— START OF Supplied data —
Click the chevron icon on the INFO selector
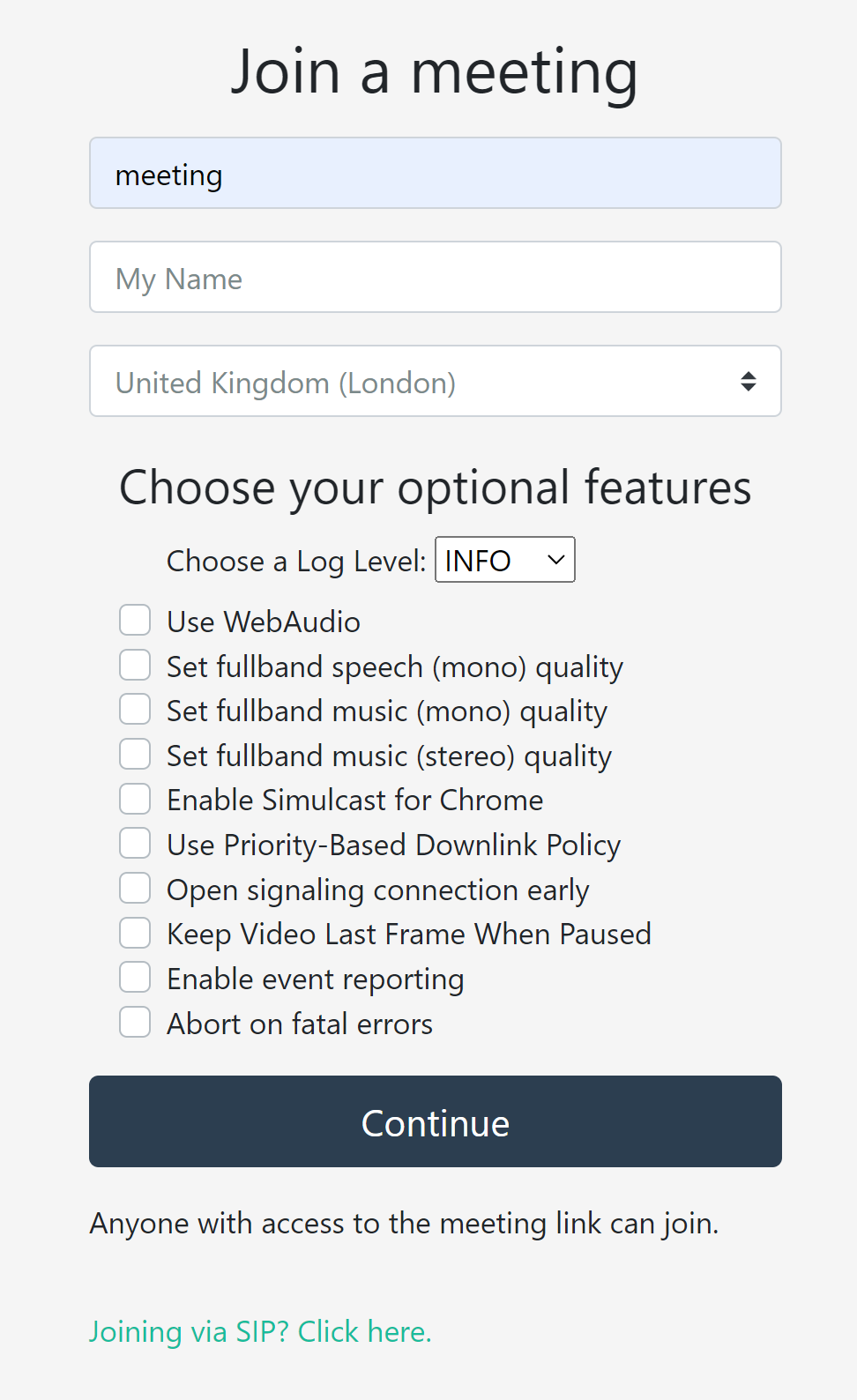555,559
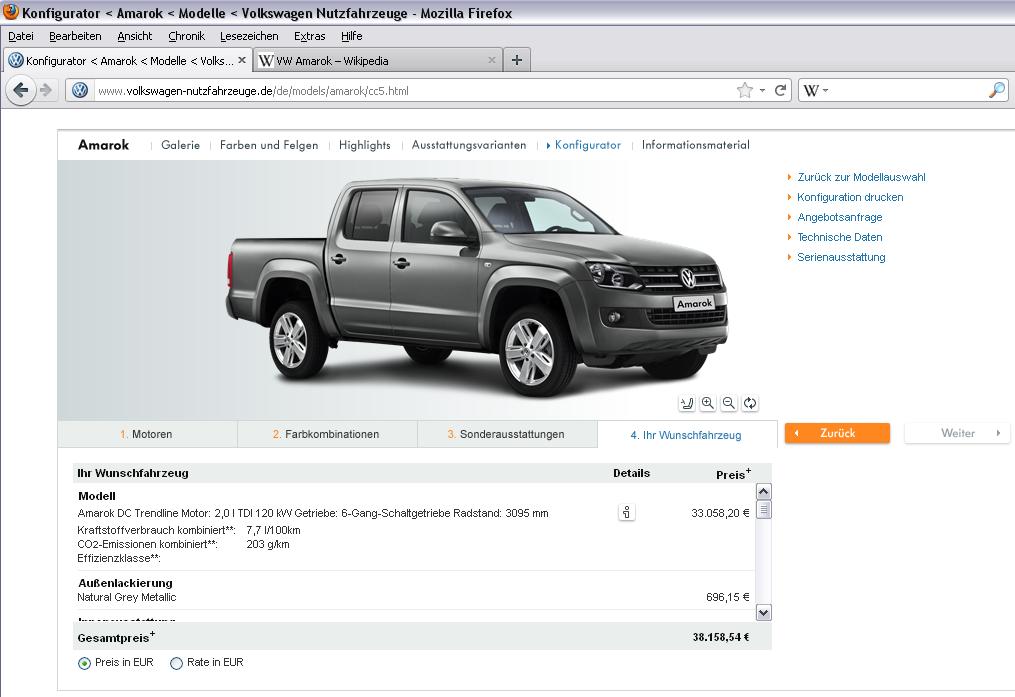Open the model details info icon

[626, 513]
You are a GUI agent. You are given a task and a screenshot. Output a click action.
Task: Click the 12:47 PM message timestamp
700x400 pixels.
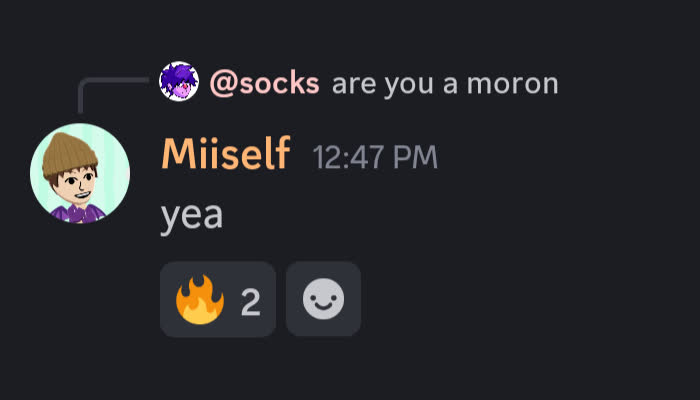[x=375, y=157]
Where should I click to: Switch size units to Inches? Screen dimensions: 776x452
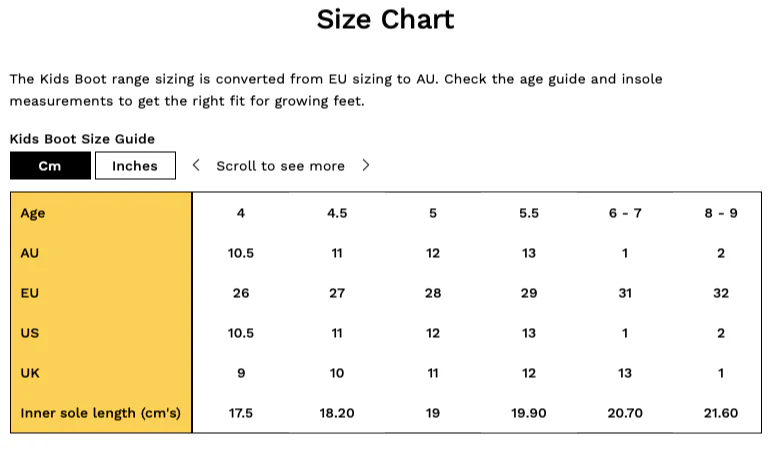pyautogui.click(x=135, y=166)

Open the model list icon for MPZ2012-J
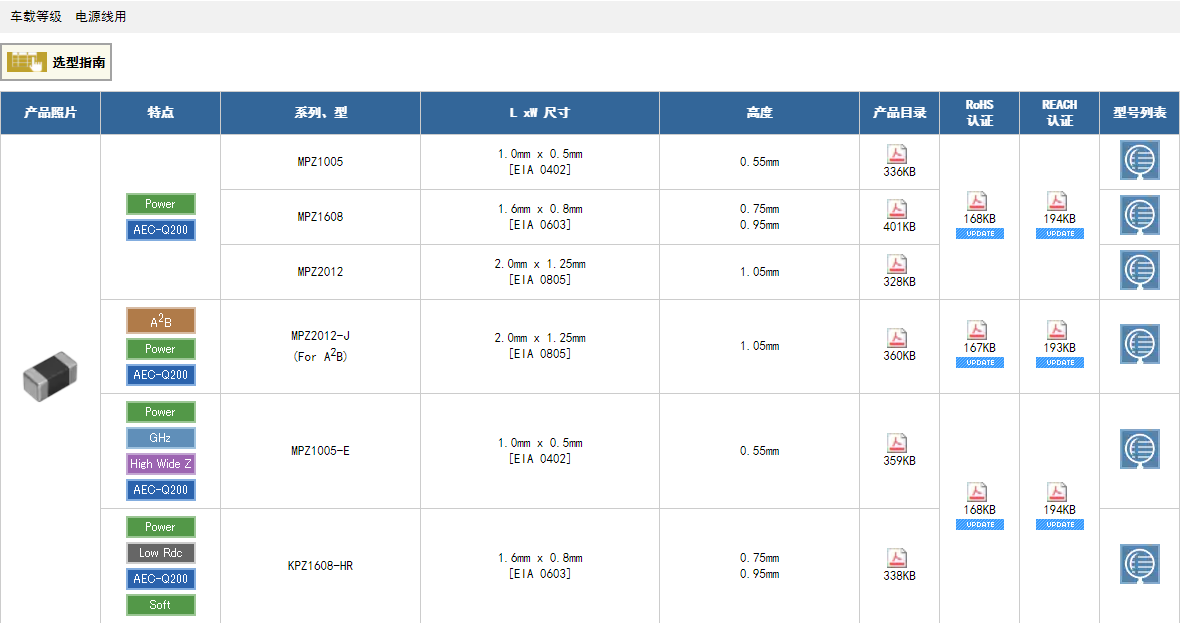1139,345
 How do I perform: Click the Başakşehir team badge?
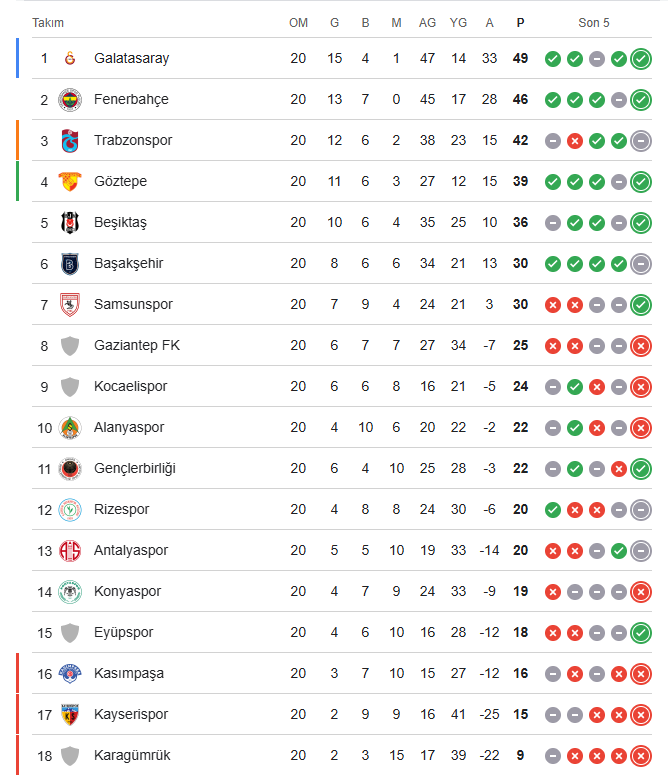[x=70, y=264]
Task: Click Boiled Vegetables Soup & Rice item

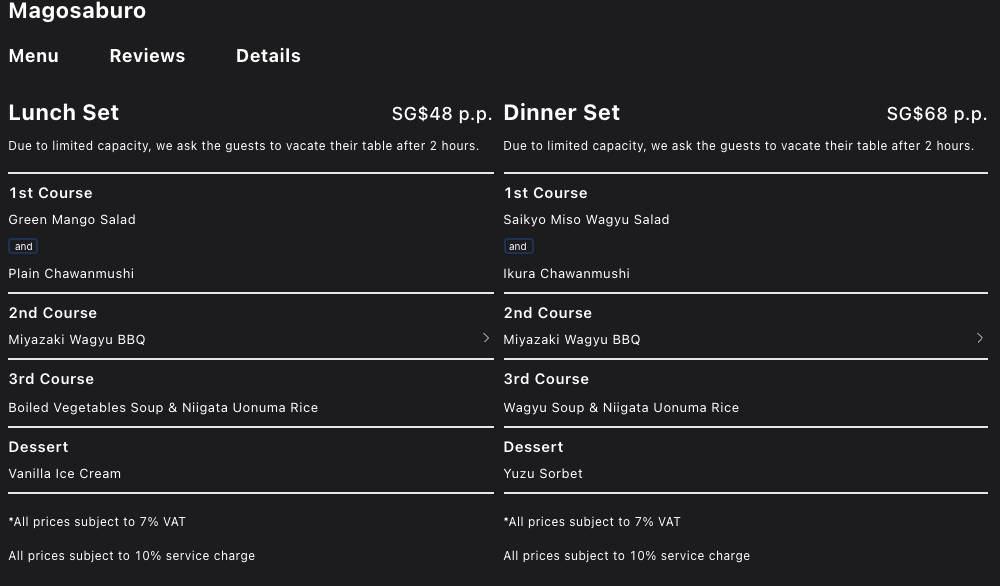Action: pyautogui.click(x=163, y=408)
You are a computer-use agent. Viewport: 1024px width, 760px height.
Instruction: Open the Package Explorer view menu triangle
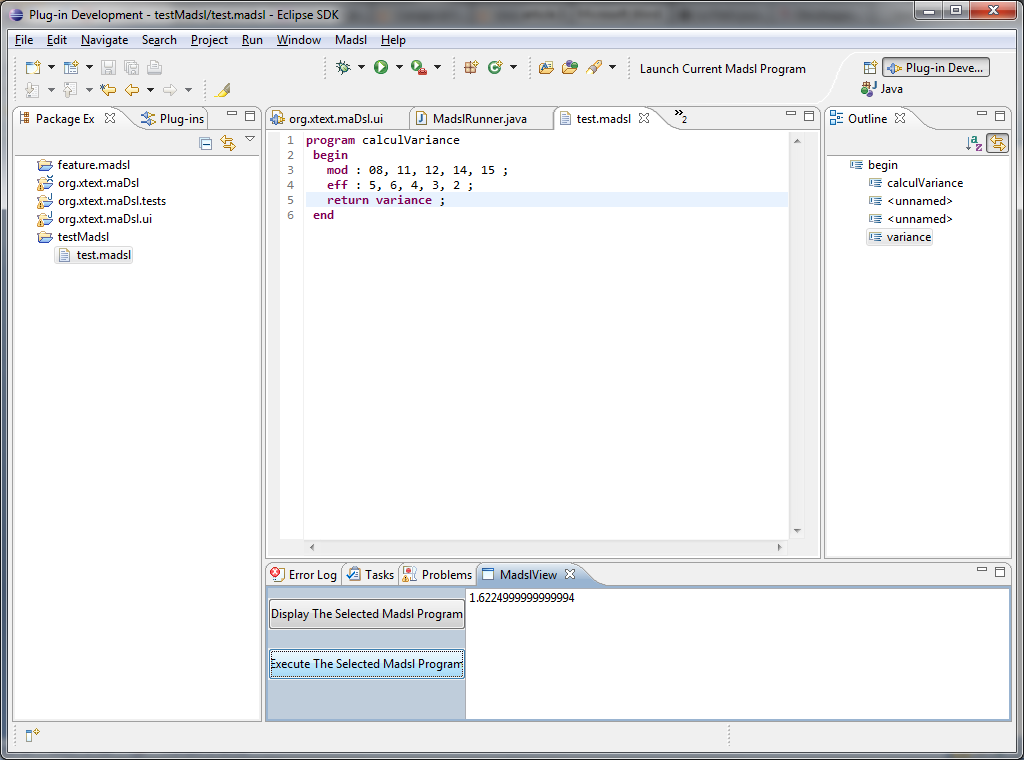(250, 140)
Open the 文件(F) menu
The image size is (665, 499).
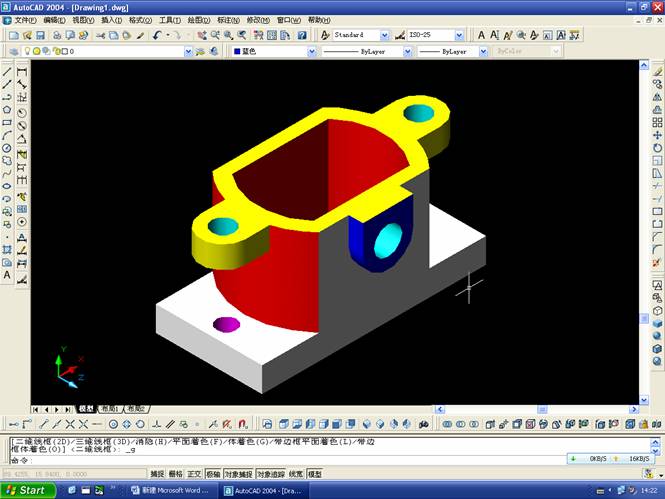pyautogui.click(x=25, y=20)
— END OF Supplied data —
◆ **The exercise**
Give the lines from the start of the items through the line with "[x=375, y=157]" as a Markdown table with the columns Row and Line, skipping blank lines and leaving out the pictures.

◆ **Written solution**
| Row | Line |
|---|---|
| 1 | Click the chevron icon on the INFO selector |
| 2 | 555,559 |
| 3 | Open the model details info icon |
| 4 | [626, 513] |
| 5 | You are a GUI agent. You are given a task and a screenshot. Output a click action. |
| 6 | Task: Click the 12:47 PM message timestamp |
| 7 | 700x400 pixels. |
| 8 | [x=375, y=157] |